According to Parajuli, JWG will oversee implementation of agreements related to tourism sector that are included in the Memorandum of Understanding (MoU) that Nepal and India signed on the sidelines of the 18th SAARC Summit in Kathmandu in November. “In the meeting, we will discuss how Nepal and India can benefit from each others. Similarly, we will also explore the possibility of launching joint tourism promotional campaigns,” he added.

According to officials, Nepal will focus on joint promotion of the Buddhist Circuit (Lumbini-Boddgaya-Sarnath-Kushinagar), facilitate banking system for travelers, human resource development, and promoting cities in Nepal and India with historical and religious similarities as sister cities, among others.

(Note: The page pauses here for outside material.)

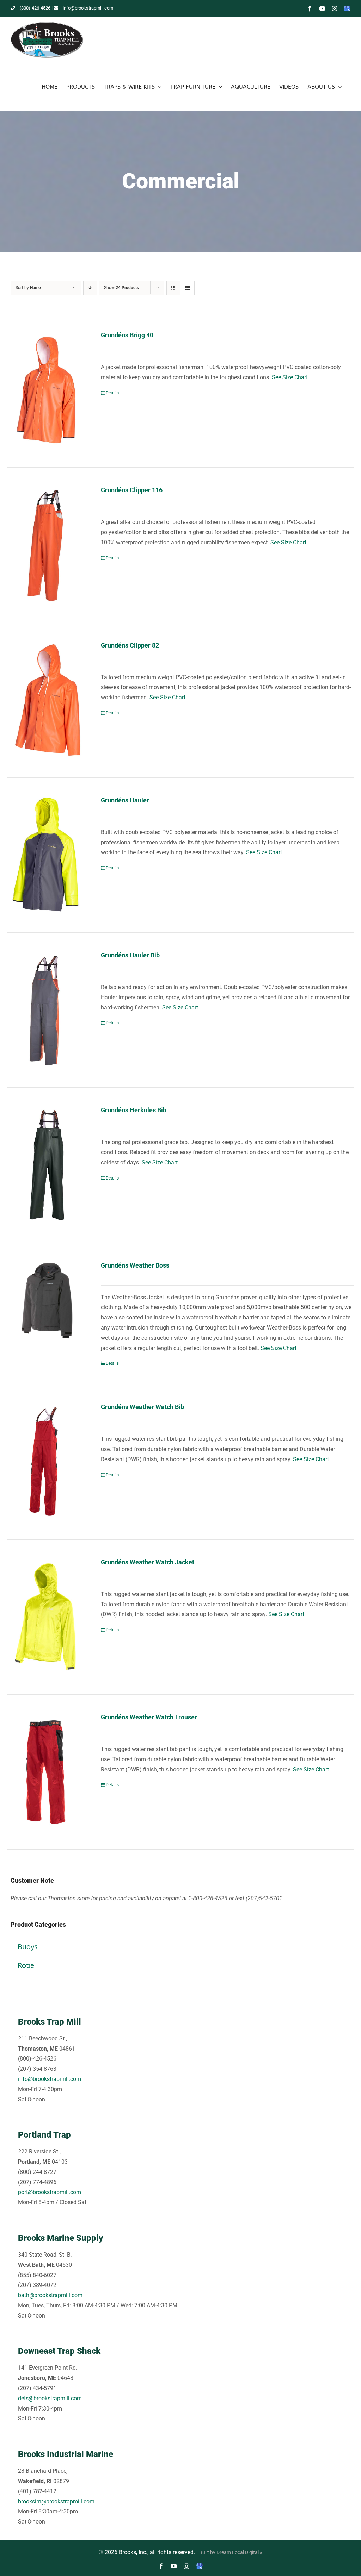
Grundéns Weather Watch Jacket (147, 1562)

The MoU, among others, aims to expand bilateral cooperation in tourism sector, facilitate exchange of information and data related to tourism, encourage cooperation between tourism stakeholders, and establish exchange program for cooperation in human resources development. Similarly, it aims to increase investment in tourism and hospitality sector, exchange of experience in the areas of promotion, marketing, destination development and management, and promote sustainable tourism, among others. The meeting of JWG will take place every two years. According to NICCI, JWG will also work to simplify procedures and policies for third-party payment collections as well as transfers between India and Nepal and create a Nepal-India Tourism Forum for discussing bilateral tourism issues. JWG will also work toward holding B2B mart for international travel operators to jointly promote tourism attractions in both the countries and explore the possibility of launching joint promotional campaigns in the international market. TAAN President Dhamala said it is a necessity to jointly promote Nepal and India as both countries have many similarities. “Tourism industry in Nepal can take huge benefit from the joint promotion campaigns as this will help in bring not only Indians but also others tourists visiting India to Nepal,” said Dhamala.